ドアを叩け

できるだけ自分から積極的に、周囲の人達やできごとにかかわっていくようにと、留学生達にはアドバイスしている。

今年から留学を始めた高校留学生がいる。日本の中学3年生の3学期から3年間の予定で留学をスタートさせたので、今はまだ日本では中学生の年齢だ。1月末にニュージーランドに到着した後しばらくは、英語も通じず、どこに行って何をしていいのかもよくわからず、他の留学生達と同じように、生活に慣れるまで2週間ほどかかった。

その留学生は高校でラグビーをやっているのだけれど、先日の試合の後、汗をかいたユニフォームに身を包んで、こんなことを話してくれた。

「今日の昼休みに試合前のミーティングがあったんです。僕は事前に発表されたチームのメンバーには入っていなかったんですけれど、ミーティングに行ってみました。行ってみると、当然ですが、試合のメンバーに入っていない人は僕だけでした。でも、最後までミーティングに参加したんです。」

「そうしたら、試合前にユニフォームを渡されて、試合に出ることができたんです。」

すばらしいと思う。

もしその留学生が、ランチタイムの試合前のミーティングに行かなかったら、試合に出られなかったかもしれない。でも、メンバーに選ばれていなかったにもかかわらず、ミーティングに行ってみた。そして試合に出ることができた。
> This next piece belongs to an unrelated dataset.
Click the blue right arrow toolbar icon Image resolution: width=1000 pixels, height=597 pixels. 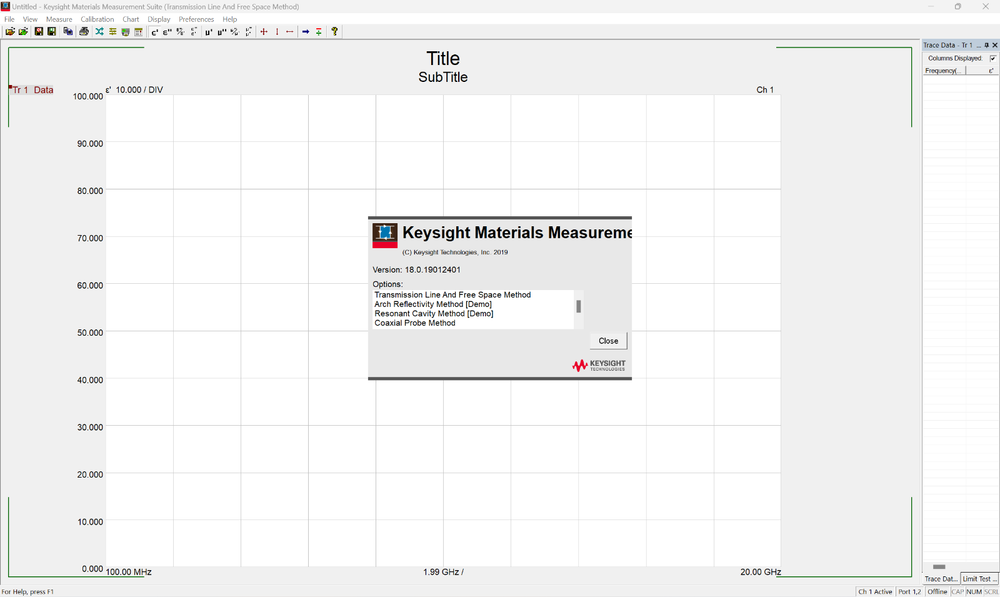click(x=306, y=32)
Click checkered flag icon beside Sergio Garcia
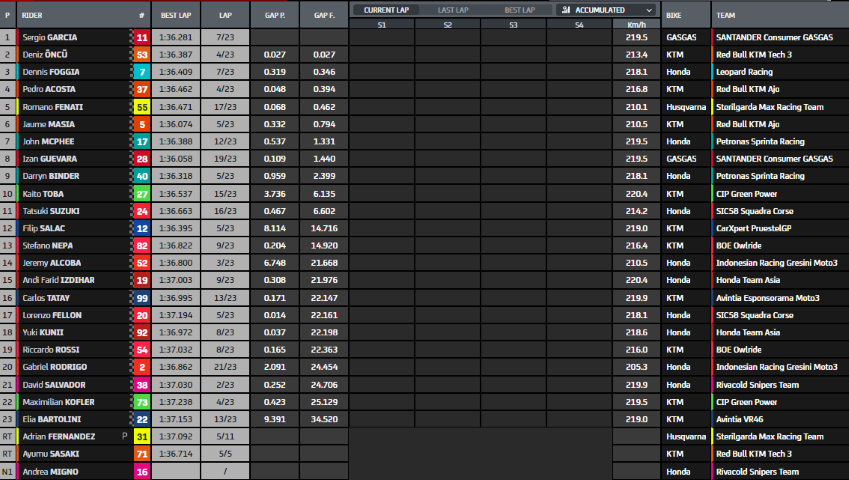Image resolution: width=849 pixels, height=480 pixels. tap(130, 37)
メンバーに選ばれていないのにミーティングに行くのは、勇気がいったと思う。君は何しに来たの?などと言われることも考えただろう。選ばれているメンバーから笑われるかもしれないと思いながらミーティング会場に向かったかもしれない。

でも、行ってみた。そうしたら、求めていたものを掴むことができた。

確かに、やってみた全てのことが、いい結果に結びつくとは限らない。

でも、せっかく留学に来たのであれば、とりあえず、自分で考えてやろうと思ったらやってみればいいのだ。

大げさに言えば、ニュージーランドはドアを叩けば開けてくれる国だと思う。ドアをノックする前に「たぶんだめだろう」などと考えて、ドアの前にも立たないのはすごくもったいないし、ドアの前まで来てノックせずにただ開くのを待っているのも、何かが足りない。

今、こんなことがやりたい、こんな目標がある、という留学生は、とりあえずドアの前に立って、そしてノックしてみればいいのだ。

新しいことはそこから始まるのだから。